Plasma proteomics for biomarker discovery in childhood tuberculosis

Categories: Disease & Virus

July 19, 2025

Ethical considerations

This study complies with all relevant ethical regulations. All caregivers completed a written informed consent, including for storage of samples for future studies, and children completed an assent as applicable. The studies were approved by the Mulago Hospital Ethics Research Committee, Gambian Government, and MRC joint ethics committee, London School of Hygiene and Tropical Medicine, Institutional Ethics Committee for Research of National Institute of Health—Peru, University of Cape Town, and the University of California, San Francisco (UCSF) IRB.

Pediatric TB cohort

We analyzed plasma samples that were collected from children less than 15 years old evaluated for pulmonary TB who were previously enrolled as part of prospective diagnostic cohort studies in the Gambia, Peru, South Africa, and Uganda. Children were included if they had signs and symptoms of pulmonary TB, and excluded if they were already taking treatment for TB infection or disease for more than 72 h. All children completed a standard TB evaluation, including clinical exam, chest X-ray, and respiratory sample collection for Xpert MTB/RIF molecular testing and mycobacterial culture. All children had follow-up after 2–3 months, and were assessed for clinical response to any treatment. They were classified according to NIH consensus definitions as Confirmed, Unconfirmed, or Unlikely TB. Confirmed TB was defined as having microbiological evidence of TB disease by a positive Xpert MTB/RIF Ultra or mycobacterial culture positive for M. tuberculosis. Unconfirmed TB cases did not have microbiological evidence of TB, but had signs and symptoms of TB disease with other clinical signs or risk factors suggestive of TB, including abnormal chest X-ray and/or known TB contact. They were started on anti-TB treatment with improvement at the follow-up visit. Unlikely TB cases were symptomatic, but did not have microbiological evidence of TB disease nor other signs or risk factors. In addition, asymptomatic healthy children from Uganda were enrolled, who had interferon-gamma release assay (IGRA) testing with Quantiferon-Gold (Qiagen, Hilden, Germany) testing for TB infection. Healthy controls were defined as asymptomatic and IGRA negative, while Latent TB infection cases were defined as asymptomatic with positive IGRA results. The gender of participants was self-reported in the baseline questionnaire, and was not considered in the study design.
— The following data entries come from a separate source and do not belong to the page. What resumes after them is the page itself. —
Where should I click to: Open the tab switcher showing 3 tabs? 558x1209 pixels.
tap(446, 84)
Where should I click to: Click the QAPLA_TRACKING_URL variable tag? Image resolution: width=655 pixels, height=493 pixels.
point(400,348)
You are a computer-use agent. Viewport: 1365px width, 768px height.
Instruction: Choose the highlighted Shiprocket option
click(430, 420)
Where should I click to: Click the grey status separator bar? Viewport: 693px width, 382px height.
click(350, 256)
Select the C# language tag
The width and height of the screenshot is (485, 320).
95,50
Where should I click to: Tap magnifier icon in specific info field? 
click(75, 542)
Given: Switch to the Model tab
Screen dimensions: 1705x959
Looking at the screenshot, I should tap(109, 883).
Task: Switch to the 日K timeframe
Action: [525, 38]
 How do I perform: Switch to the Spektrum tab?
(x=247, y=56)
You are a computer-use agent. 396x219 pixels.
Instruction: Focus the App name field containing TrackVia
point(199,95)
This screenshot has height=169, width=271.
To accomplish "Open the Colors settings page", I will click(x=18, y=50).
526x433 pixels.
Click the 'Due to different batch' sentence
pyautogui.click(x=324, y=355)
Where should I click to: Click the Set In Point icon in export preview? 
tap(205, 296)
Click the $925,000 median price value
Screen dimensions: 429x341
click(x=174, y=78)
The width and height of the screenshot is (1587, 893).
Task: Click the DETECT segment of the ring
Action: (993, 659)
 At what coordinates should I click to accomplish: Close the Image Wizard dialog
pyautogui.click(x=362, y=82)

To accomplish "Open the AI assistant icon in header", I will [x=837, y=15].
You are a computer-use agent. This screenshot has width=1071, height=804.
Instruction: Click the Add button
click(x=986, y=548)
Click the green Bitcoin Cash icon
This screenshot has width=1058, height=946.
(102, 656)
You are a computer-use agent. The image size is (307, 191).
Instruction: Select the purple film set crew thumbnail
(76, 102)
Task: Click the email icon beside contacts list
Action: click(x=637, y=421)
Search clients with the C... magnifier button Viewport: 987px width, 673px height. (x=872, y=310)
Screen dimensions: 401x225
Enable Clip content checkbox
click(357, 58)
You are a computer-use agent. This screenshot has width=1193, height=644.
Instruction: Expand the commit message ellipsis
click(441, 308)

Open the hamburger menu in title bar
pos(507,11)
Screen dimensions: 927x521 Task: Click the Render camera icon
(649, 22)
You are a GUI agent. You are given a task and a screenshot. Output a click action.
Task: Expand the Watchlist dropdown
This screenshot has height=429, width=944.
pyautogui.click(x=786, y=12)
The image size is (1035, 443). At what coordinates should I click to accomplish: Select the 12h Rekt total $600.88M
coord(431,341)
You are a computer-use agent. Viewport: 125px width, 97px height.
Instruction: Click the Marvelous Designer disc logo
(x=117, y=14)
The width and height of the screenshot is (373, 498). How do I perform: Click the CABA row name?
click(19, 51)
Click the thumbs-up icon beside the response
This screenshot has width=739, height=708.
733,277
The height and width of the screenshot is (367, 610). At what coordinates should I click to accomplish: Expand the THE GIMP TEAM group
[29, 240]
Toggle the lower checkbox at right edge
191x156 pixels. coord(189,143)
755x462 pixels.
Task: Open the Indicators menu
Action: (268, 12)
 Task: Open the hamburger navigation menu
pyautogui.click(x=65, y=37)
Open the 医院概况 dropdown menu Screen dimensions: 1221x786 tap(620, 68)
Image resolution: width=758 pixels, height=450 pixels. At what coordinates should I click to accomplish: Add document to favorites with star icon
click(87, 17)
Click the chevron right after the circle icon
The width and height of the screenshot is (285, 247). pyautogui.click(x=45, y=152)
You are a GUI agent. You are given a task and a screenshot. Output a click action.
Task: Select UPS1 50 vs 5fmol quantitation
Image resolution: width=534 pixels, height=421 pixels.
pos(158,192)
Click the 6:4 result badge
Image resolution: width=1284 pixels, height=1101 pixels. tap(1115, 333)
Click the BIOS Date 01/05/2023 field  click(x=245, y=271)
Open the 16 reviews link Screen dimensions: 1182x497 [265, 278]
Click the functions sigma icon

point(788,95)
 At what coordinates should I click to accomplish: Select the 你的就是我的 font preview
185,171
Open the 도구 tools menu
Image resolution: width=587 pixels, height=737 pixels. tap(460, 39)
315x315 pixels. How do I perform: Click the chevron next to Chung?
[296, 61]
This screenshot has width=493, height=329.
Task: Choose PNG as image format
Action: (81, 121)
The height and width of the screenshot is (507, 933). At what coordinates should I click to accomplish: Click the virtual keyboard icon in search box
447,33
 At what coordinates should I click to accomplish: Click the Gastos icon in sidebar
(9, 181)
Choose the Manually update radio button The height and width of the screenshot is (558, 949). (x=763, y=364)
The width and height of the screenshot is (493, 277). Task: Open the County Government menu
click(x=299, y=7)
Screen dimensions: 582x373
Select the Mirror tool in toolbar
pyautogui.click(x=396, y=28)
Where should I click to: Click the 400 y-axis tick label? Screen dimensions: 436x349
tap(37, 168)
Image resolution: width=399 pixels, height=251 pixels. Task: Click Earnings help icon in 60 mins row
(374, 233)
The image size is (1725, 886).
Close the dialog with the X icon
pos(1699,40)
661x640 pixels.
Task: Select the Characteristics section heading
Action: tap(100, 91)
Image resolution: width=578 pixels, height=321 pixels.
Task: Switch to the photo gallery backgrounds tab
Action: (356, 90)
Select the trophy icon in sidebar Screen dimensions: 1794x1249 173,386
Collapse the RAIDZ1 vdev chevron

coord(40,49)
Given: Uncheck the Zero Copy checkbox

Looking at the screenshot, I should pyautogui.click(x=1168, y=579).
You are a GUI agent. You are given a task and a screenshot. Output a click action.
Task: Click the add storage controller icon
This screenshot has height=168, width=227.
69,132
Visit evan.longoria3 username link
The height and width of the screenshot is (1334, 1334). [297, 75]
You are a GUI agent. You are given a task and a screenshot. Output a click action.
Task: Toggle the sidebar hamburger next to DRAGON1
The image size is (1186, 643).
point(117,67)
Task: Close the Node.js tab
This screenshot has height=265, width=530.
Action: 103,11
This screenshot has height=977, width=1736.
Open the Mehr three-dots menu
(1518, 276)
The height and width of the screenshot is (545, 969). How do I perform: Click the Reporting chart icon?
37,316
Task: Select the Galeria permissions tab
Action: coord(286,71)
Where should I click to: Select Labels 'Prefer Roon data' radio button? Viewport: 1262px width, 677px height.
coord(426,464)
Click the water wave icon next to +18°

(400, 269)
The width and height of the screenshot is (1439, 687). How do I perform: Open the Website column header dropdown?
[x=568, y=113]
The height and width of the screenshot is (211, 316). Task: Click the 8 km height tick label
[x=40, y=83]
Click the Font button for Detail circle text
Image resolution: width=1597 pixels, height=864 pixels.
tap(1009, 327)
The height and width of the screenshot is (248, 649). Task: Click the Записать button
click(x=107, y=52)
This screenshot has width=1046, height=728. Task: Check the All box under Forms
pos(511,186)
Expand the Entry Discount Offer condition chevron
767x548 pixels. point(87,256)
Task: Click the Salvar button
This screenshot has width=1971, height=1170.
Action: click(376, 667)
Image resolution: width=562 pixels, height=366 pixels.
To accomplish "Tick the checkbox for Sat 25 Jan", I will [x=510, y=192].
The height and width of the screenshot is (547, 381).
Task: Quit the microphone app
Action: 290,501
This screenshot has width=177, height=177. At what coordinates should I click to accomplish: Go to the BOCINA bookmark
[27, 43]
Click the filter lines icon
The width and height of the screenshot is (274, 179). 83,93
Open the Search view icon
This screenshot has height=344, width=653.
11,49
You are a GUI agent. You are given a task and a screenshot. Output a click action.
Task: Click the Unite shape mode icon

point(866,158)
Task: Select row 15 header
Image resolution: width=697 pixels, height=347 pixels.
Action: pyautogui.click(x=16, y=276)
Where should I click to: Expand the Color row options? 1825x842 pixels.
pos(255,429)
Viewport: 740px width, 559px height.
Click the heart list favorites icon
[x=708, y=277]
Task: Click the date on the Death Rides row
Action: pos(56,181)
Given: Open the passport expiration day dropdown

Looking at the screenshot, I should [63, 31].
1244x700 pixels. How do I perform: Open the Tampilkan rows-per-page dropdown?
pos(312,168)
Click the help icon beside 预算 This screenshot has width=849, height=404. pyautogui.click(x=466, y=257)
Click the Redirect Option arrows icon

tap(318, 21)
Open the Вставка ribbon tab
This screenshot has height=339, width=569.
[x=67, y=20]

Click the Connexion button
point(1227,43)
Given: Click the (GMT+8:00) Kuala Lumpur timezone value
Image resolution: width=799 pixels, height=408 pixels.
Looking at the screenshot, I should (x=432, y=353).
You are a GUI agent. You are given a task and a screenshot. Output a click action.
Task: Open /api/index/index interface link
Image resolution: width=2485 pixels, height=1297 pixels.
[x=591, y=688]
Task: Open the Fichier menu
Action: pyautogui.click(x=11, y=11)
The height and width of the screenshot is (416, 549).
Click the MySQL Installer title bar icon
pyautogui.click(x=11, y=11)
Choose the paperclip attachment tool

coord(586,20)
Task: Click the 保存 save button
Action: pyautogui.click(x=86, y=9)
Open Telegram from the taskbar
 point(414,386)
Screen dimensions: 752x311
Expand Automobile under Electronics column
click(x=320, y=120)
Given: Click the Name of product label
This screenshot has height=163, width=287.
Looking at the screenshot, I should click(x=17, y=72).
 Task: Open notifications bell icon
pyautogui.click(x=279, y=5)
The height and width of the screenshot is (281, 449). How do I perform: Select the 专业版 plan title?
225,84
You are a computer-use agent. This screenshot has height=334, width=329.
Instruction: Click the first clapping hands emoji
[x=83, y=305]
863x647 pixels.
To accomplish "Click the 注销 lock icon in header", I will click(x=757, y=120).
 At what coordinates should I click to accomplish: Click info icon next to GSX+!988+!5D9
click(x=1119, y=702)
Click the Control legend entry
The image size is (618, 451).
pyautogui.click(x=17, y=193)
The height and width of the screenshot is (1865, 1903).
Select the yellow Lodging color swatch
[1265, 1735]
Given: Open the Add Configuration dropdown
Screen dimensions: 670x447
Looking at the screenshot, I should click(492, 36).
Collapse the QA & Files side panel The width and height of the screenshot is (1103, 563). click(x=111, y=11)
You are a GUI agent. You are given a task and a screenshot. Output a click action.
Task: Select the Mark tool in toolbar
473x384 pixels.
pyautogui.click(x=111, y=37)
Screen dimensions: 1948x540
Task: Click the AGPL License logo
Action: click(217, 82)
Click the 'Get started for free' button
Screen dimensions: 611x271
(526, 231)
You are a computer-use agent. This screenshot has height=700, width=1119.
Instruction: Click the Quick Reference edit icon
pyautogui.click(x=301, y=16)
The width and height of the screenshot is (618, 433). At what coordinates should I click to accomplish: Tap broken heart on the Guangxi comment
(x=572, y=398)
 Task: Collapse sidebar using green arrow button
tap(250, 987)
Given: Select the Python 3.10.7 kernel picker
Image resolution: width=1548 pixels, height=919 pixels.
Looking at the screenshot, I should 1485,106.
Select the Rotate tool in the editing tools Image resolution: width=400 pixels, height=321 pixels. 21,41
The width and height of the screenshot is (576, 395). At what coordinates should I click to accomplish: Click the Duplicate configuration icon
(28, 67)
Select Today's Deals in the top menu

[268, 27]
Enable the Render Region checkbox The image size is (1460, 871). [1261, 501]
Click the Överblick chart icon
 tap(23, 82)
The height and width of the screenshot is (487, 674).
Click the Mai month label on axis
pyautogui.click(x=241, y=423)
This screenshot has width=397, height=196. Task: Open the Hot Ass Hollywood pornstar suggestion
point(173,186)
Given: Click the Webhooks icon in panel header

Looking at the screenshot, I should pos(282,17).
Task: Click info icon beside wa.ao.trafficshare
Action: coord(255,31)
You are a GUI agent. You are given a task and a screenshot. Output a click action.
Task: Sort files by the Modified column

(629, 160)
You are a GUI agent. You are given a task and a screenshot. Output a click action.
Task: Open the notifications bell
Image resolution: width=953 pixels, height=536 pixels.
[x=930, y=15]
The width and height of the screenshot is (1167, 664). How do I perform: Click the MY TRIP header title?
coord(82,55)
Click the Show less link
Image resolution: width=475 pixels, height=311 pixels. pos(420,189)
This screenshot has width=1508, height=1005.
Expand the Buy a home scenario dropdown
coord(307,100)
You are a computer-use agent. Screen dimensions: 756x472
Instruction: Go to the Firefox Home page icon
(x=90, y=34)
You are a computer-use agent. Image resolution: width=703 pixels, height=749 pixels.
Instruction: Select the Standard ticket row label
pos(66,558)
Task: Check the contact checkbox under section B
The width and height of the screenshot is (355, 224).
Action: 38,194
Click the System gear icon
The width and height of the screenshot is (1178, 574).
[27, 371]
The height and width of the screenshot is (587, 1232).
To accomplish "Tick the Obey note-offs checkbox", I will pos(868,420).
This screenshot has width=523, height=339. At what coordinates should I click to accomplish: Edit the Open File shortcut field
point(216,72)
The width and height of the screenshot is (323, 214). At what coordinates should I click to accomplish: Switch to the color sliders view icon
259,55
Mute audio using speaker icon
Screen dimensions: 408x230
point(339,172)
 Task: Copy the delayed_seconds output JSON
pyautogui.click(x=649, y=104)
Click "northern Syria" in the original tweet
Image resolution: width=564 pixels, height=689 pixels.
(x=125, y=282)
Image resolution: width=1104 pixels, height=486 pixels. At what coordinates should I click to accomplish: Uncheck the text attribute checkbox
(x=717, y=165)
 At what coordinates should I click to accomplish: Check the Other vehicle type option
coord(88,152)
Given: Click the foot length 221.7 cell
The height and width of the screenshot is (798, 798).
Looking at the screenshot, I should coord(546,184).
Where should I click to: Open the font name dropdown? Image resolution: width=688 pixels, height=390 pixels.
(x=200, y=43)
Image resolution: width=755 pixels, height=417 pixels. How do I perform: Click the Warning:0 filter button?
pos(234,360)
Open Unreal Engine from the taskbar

Sample collection and selection

Trained staff performed venipuncture and collected blood samples in all children at baseline and within 72 h of any TB treatment. Blood samples were centrifuged and plasma samples aliquoted and placed in −80 °C freezers. For this analysis, each study site randomly selected plasma samples from Confirmed, Unconfirmed, and Unlikely TB cases in a 1:1:2 ratio, respectively. In addition, a convenience sample of plasma specimens was selected of asymptomatic children from Uganda.

Sample preparation for plasma proteomics

We analyzed a total of 511 plasma samples, with each sample representing an individual patient (n = 1). From each sample, 1 μL of undepleted plasma was transferred in a 96-well plate with 200 μL of inactivation buffer (8 M urea, 100 mM ammonium bicarbonate, 150 mM NaCl), and 0.75 μL/mL of RNAse (NEB) was added. The proteins were transferred to a 96-well filter plate and processed similarly to what we previously described¹⁴. Briefly, the plates were dried by centrifugation (1800 × g at 25 °C for 30 min) and 50 μL of TUA buffer (8 M urea, 20 mM ammonium bicarbonate, 5 mM TCEP) were added. Following incubation at RT on a shaker (500 rpm, 25 °C), chloroacetamide (CAA) was added to 10 mM final concentration and the plates were incubated in the dark for 1 h at room temperature. TCEP/CAA were removed by centrifugation (2000 × g, 30 min, RT) and the plates were washed thrice with 200 μL of ddH20. Trypsin was added in a 1:50 ratio and the samples were digested overnight at 37 °C on a shaker (800 rpm). Peptides were collected by centrifugation (2000 × g, 30 min at RT) and the plate was washed once with 100 μL of ddH20. Resulting peptides were dried under vacuum and were resuspended at approximately 200 ng/μL prior to MS injection and DIA-PASEF analysis. Additionally, from these samples, a representative pool of HIV positive and TB-positive cases were further high-pH fractionated on C18 tips and measured by DDA-PASEF to generate a spectral library⁴⁷. Briefly, this high-pH fractionation was performed using C18 spin columns. These columns were first activated by treatment with one column volume of acetonitrile, followed by equilibration by two column volumes of 0.1% TFA. Peptides were subsequently loaded onto the C18 columns and washed twice with 0.1% TFA. A stepwise elution of bound peptides was performed using increasing concentrations of acetonitrile (5%, 7.5%, 10%, 12.5%, 15%, 17.5%, 20%, 50%) in 0.1% triethylamine (pH 10), and lastly with 2 washes of 50% acetonitrile. The resulting fractions were dried by vacuum centrifugation and resuspended on 0.1% formic acid prior to MS analysis by DDA-PASEF.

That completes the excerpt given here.